:: WHAT THE TASK REQUIRES ::
Quote, without any change, the line that contains "The image size is (613, 481)." and all lines that follow it to the end of the data below.

Stored dataset items:
•••••

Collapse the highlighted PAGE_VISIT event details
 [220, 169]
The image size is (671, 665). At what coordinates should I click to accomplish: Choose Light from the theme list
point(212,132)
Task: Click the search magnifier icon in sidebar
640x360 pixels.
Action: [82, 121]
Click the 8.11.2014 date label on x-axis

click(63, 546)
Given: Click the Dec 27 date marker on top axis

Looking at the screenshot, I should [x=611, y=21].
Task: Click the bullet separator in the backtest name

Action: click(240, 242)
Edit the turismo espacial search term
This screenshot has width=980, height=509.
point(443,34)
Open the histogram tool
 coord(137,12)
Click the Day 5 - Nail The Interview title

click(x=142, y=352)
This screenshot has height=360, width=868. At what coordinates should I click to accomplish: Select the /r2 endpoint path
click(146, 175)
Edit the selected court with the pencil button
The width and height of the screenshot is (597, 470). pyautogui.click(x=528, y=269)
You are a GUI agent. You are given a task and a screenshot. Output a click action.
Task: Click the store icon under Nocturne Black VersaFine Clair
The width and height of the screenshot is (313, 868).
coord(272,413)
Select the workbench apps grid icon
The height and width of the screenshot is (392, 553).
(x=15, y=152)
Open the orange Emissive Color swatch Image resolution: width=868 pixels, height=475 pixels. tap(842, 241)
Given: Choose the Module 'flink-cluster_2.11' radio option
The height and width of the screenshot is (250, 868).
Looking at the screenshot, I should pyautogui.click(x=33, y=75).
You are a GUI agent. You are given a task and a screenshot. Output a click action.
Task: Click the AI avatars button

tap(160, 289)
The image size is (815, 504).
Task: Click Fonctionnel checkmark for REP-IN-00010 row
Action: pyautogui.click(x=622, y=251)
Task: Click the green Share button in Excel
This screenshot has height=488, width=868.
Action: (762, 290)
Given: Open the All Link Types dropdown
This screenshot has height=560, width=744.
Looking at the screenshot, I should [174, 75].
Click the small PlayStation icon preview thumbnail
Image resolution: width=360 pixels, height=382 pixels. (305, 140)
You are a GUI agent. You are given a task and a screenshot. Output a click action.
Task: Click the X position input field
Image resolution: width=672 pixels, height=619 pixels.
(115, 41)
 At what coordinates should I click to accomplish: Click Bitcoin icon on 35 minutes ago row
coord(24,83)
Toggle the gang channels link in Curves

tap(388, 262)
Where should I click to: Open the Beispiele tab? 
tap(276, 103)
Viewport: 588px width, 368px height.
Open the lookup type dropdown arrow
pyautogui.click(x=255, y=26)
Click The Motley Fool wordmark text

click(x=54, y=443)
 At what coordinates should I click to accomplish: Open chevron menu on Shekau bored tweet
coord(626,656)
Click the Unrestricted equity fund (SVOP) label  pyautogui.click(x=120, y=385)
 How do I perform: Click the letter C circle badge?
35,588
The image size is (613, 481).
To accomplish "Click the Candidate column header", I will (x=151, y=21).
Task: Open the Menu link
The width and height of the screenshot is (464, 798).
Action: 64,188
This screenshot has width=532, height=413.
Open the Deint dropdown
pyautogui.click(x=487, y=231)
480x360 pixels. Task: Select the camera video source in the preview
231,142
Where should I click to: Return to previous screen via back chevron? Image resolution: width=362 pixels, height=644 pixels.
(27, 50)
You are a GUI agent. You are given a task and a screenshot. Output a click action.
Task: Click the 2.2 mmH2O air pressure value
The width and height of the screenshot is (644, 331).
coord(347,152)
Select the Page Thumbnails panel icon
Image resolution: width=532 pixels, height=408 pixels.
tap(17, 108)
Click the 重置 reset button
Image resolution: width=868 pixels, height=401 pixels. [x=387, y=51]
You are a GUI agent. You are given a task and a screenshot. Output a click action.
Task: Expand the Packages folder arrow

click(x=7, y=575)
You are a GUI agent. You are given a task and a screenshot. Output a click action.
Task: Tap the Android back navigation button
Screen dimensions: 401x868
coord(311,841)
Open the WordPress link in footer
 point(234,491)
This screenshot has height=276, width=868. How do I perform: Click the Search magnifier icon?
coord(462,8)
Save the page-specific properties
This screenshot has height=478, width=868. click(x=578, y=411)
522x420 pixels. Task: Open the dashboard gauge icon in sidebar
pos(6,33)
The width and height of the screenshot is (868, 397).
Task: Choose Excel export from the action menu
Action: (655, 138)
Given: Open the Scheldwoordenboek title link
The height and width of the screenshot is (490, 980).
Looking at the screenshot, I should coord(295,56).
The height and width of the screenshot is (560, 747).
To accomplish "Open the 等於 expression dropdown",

•••••

:: REPLY TO THE TASK ::
The image size is (613, 481).
To accomplish "Click the Candidate column header", I will (x=151, y=21).
Task: Open the Menu link
The width and height of the screenshot is (464, 798).
Action: 64,188
This screenshot has width=532, height=413.
Open the Deint dropdown
pyautogui.click(x=487, y=231)
480x360 pixels. Task: Select the camera video source in the preview
231,142
Where should I click to: Return to previous screen via back chevron? Image resolution: width=362 pixels, height=644 pixels.
(27, 50)
You are a GUI agent. You are given a task and a screenshot. Output a click action.
Task: Click the 2.2 mmH2O air pressure value
The width and height of the screenshot is (644, 331).
coord(347,152)
Select the Page Thumbnails panel icon
Image resolution: width=532 pixels, height=408 pixels.
tap(17, 108)
Click the 重置 reset button
Image resolution: width=868 pixels, height=401 pixels. [x=387, y=51]
You are a GUI agent. You are given a task and a screenshot. Output a click action.
Task: Expand the Packages folder arrow

click(x=7, y=575)
You are a GUI agent. You are given a task and a screenshot. Output a click action.
Task: Tap the Android back navigation button
Screen dimensions: 401x868
coord(311,841)
Open the WordPress link in footer
 point(234,491)
This screenshot has height=276, width=868. How do I perform: Click the Search magnifier icon?
coord(462,8)
Save the page-specific properties
This screenshot has height=478, width=868. click(x=578, y=411)
522x420 pixels. Task: Open the dashboard gauge icon in sidebar
pos(6,33)
The width and height of the screenshot is (868, 397).
Task: Choose Excel export from the action menu
Action: (655, 138)
Given: Open the Scheldwoordenboek title link
The height and width of the screenshot is (490, 980).
Looking at the screenshot, I should coord(295,56).
The height and width of the screenshot is (560, 747).
To accomplish "Open the 等於 expression dropdown",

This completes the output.